▶ Input data:
-- Opening Marker --
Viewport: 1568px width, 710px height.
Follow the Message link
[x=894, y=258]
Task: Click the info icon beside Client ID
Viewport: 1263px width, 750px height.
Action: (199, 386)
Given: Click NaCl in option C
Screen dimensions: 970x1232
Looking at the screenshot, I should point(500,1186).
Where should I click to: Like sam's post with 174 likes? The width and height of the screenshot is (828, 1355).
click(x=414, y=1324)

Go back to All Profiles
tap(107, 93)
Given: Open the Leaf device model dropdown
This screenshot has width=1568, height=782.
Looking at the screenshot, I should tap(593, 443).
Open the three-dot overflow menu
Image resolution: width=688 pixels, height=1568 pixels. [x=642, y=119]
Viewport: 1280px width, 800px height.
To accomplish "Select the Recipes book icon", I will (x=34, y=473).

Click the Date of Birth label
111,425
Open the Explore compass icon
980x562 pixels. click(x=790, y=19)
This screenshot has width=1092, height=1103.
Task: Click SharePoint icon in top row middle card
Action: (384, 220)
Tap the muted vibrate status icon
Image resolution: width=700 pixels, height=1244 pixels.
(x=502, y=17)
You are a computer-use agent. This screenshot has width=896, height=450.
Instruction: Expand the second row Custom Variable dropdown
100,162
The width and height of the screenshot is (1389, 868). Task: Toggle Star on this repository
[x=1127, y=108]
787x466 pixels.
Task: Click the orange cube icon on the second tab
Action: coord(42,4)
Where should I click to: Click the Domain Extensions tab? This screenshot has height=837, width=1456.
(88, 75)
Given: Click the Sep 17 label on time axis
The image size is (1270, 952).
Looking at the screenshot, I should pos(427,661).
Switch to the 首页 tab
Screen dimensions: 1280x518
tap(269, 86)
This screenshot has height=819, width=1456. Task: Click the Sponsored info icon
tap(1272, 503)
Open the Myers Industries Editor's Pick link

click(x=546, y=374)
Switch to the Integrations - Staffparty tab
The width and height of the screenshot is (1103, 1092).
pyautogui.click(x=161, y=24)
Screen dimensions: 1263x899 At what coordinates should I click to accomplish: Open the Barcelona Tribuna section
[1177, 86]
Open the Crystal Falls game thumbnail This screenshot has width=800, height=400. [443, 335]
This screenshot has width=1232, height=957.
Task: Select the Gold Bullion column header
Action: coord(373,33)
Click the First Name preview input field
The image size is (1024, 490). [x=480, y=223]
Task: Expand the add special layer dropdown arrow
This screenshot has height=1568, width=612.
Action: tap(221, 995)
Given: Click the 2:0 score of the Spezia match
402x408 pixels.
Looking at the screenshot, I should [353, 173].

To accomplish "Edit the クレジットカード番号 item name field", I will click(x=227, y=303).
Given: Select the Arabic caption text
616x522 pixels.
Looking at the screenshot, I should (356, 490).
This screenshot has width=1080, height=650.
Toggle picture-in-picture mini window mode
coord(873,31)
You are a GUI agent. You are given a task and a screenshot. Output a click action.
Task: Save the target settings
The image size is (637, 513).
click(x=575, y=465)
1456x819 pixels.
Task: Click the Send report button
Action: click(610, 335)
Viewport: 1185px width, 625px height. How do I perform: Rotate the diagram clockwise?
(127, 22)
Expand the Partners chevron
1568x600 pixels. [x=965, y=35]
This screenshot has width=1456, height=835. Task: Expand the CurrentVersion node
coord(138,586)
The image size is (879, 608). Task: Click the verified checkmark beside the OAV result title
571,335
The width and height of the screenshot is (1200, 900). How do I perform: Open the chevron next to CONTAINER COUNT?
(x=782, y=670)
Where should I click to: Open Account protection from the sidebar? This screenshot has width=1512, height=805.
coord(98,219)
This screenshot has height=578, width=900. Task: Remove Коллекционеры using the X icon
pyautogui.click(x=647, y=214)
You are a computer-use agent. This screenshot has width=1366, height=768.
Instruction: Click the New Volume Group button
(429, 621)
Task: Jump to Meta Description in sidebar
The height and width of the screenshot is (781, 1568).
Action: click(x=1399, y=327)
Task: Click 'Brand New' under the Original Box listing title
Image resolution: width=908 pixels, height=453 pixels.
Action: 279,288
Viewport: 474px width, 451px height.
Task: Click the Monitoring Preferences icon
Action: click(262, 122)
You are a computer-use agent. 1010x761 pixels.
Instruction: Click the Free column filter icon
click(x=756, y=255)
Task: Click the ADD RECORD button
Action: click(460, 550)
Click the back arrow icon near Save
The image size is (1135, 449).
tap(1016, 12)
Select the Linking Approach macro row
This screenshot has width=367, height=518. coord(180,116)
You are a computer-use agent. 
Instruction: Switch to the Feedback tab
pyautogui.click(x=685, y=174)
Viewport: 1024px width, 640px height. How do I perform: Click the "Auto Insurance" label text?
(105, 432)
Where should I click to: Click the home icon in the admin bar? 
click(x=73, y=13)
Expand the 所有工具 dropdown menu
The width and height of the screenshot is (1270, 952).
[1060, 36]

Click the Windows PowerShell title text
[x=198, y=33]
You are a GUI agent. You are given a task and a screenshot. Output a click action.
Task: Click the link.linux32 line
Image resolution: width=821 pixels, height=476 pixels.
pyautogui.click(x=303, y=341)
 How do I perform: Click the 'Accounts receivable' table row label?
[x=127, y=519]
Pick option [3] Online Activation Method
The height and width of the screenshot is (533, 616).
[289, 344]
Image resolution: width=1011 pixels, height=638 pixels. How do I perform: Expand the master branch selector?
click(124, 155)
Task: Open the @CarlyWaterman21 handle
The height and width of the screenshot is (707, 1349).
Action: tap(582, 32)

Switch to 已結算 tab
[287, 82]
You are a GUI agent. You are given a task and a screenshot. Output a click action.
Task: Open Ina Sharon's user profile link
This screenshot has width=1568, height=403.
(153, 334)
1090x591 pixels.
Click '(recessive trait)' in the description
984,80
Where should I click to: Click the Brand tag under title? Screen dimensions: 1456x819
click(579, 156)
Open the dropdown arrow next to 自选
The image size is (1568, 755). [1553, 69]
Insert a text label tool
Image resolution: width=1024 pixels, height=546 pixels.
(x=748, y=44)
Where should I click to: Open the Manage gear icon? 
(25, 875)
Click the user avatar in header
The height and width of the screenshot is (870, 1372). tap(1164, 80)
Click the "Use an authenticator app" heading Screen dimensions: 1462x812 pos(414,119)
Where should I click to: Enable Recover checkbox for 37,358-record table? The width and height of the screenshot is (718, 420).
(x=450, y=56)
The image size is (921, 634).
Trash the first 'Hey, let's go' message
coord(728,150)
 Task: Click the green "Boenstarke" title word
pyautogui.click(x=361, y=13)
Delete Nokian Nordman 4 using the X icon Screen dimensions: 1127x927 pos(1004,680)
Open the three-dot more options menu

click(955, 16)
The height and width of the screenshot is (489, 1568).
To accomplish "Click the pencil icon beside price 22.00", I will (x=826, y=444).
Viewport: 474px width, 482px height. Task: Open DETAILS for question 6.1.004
-- Closing Marker --
▶ Brief: Every single line in the records above must be written out exactly.

▶ Response to the exercise:
Viewport: 1568px width, 710px height.
Follow the Message link
[x=894, y=258]
Task: Click the info icon beside Client ID
Viewport: 1263px width, 750px height.
Action: (199, 386)
Given: Click NaCl in option C
Screen dimensions: 970x1232
Looking at the screenshot, I should point(500,1186).
Where should I click to: Like sam's post with 174 likes? The width and height of the screenshot is (828, 1355).
click(x=414, y=1324)

Go back to All Profiles
tap(107, 93)
Given: Open the Leaf device model dropdown
This screenshot has width=1568, height=782.
Looking at the screenshot, I should tap(593, 443).
Open the three-dot overflow menu
Image resolution: width=688 pixels, height=1568 pixels. [x=642, y=119]
Viewport: 1280px width, 800px height.
To accomplish "Select the Recipes book icon", I will (x=34, y=473).

Click the Date of Birth label
111,425
Open the Explore compass icon
980x562 pixels. click(x=790, y=19)
This screenshot has width=1092, height=1103.
Task: Click SharePoint icon in top row middle card
Action: (384, 220)
Tap the muted vibrate status icon
Image resolution: width=700 pixels, height=1244 pixels.
(x=502, y=17)
You are a computer-use agent. This screenshot has width=896, height=450.
Instruction: Expand the second row Custom Variable dropdown
100,162
The width and height of the screenshot is (1389, 868). Task: Toggle Star on this repository
[x=1127, y=108]
787x466 pixels.
Task: Click the orange cube icon on the second tab
Action: coord(42,4)
Where should I click to: Click the Domain Extensions tab? This screenshot has height=837, width=1456.
(88, 75)
Given: Click the Sep 17 label on time axis
The image size is (1270, 952).
Looking at the screenshot, I should pos(427,661).
Switch to the 首页 tab
Screen dimensions: 1280x518
tap(269, 86)
This screenshot has height=819, width=1456. Task: Click the Sponsored info icon
tap(1272, 503)
Open the Myers Industries Editor's Pick link

click(x=546, y=374)
Switch to the Integrations - Staffparty tab
The width and height of the screenshot is (1103, 1092).
pyautogui.click(x=161, y=24)
Screen dimensions: 1263x899 At what coordinates should I click to accomplish: Open the Barcelona Tribuna section
[1177, 86]
Open the Crystal Falls game thumbnail This screenshot has width=800, height=400. [443, 335]
This screenshot has width=1232, height=957.
Task: Select the Gold Bullion column header
Action: coord(373,33)
Click the First Name preview input field
The image size is (1024, 490). [x=480, y=223]
Task: Expand the add special layer dropdown arrow
This screenshot has height=1568, width=612.
Action: tap(221, 995)
Given: Click the 2:0 score of the Spezia match
402x408 pixels.
Looking at the screenshot, I should [353, 173].

To accomplish "Edit the クレジットカード番号 item name field", I will click(x=227, y=303).
Given: Select the Arabic caption text
616x522 pixels.
Looking at the screenshot, I should (356, 490).
This screenshot has width=1080, height=650.
Toggle picture-in-picture mini window mode
coord(873,31)
You are a GUI agent. You are given a task and a screenshot. Output a click action.
Task: Save the target settings
The image size is (637, 513).
click(x=575, y=465)
1456x819 pixels.
Task: Click the Send report button
Action: click(610, 335)
Viewport: 1185px width, 625px height. How do I perform: Rotate the diagram clockwise?
(127, 22)
Expand the Partners chevron
1568x600 pixels. [x=965, y=35]
This screenshot has width=1456, height=835. Task: Expand the CurrentVersion node
coord(138,586)
The image size is (879, 608). Task: Click the verified checkmark beside the OAV result title
571,335
The width and height of the screenshot is (1200, 900). How do I perform: Open the chevron next to CONTAINER COUNT?
(x=782, y=670)
Where should I click to: Open Account protection from the sidebar? This screenshot has width=1512, height=805.
coord(98,219)
This screenshot has height=578, width=900. Task: Remove Коллекционеры using the X icon
pyautogui.click(x=647, y=214)
You are a computer-use agent. This screenshot has width=1366, height=768.
Instruction: Click the New Volume Group button
(429, 621)
Task: Jump to Meta Description in sidebar
The height and width of the screenshot is (781, 1568).
Action: click(x=1399, y=327)
Task: Click 'Brand New' under the Original Box listing title
Image resolution: width=908 pixels, height=453 pixels.
Action: 279,288
Viewport: 474px width, 451px height.
Task: Click the Monitoring Preferences icon
Action: click(262, 122)
You are a computer-use agent. 1010x761 pixels.
Instruction: Click the Free column filter icon
click(x=756, y=255)
Task: Click the ADD RECORD button
Action: click(460, 550)
Click the back arrow icon near Save
The image size is (1135, 449).
tap(1016, 12)
Select the Linking Approach macro row
This screenshot has width=367, height=518. coord(180,116)
You are a computer-use agent. 
Instruction: Switch to the Feedback tab
pyautogui.click(x=685, y=174)
Viewport: 1024px width, 640px height. How do I perform: Click the "Auto Insurance" label text?
(105, 432)
Where should I click to: Click the home icon in the admin bar? 
click(x=73, y=13)
Expand the 所有工具 dropdown menu
The width and height of the screenshot is (1270, 952).
[1060, 36]

Click the Windows PowerShell title text
[x=198, y=33]
You are a GUI agent. You are given a task and a screenshot. Output a click action.
Task: Click the link.linux32 line
Image resolution: width=821 pixels, height=476 pixels.
pyautogui.click(x=303, y=341)
 How do I perform: Click the 'Accounts receivable' table row label?
[x=127, y=519]
Pick option [3] Online Activation Method
The height and width of the screenshot is (533, 616).
[289, 344]
Image resolution: width=1011 pixels, height=638 pixels. How do I perform: Expand the master branch selector?
click(124, 155)
Task: Open the @CarlyWaterman21 handle
The height and width of the screenshot is (707, 1349).
Action: tap(582, 32)

Switch to 已結算 tab
[287, 82]
You are a GUI agent. You are given a task and a screenshot. Output a click action.
Task: Open Ina Sharon's user profile link
This screenshot has width=1568, height=403.
(153, 334)
1090x591 pixels.
Click '(recessive trait)' in the description
984,80
Where should I click to: Click the Brand tag under title? Screen dimensions: 1456x819
click(579, 156)
Open the dropdown arrow next to 自选
The image size is (1568, 755). [1553, 69]
Insert a text label tool
Image resolution: width=1024 pixels, height=546 pixels.
(x=748, y=44)
Where should I click to: Open the Manage gear icon? 
(25, 875)
Click the user avatar in header
The height and width of the screenshot is (870, 1372). tap(1164, 80)
Click the "Use an authenticator app" heading Screen dimensions: 1462x812 pos(414,119)
Where should I click to: Enable Recover checkbox for 37,358-record table? The width and height of the screenshot is (718, 420).
(x=450, y=56)
The image size is (921, 634).
Trash the first 'Hey, let's go' message
coord(728,150)
 Task: Click the green "Boenstarke" title word
pyautogui.click(x=361, y=13)
Delete Nokian Nordman 4 using the X icon Screen dimensions: 1127x927 pos(1004,680)
Open the three-dot more options menu

click(955, 16)
The height and width of the screenshot is (489, 1568).
To accomplish "Click the pencil icon beside price 22.00", I will (x=826, y=444).
Viewport: 474px width, 482px height. Task: Open DETAILS for question 6.1.004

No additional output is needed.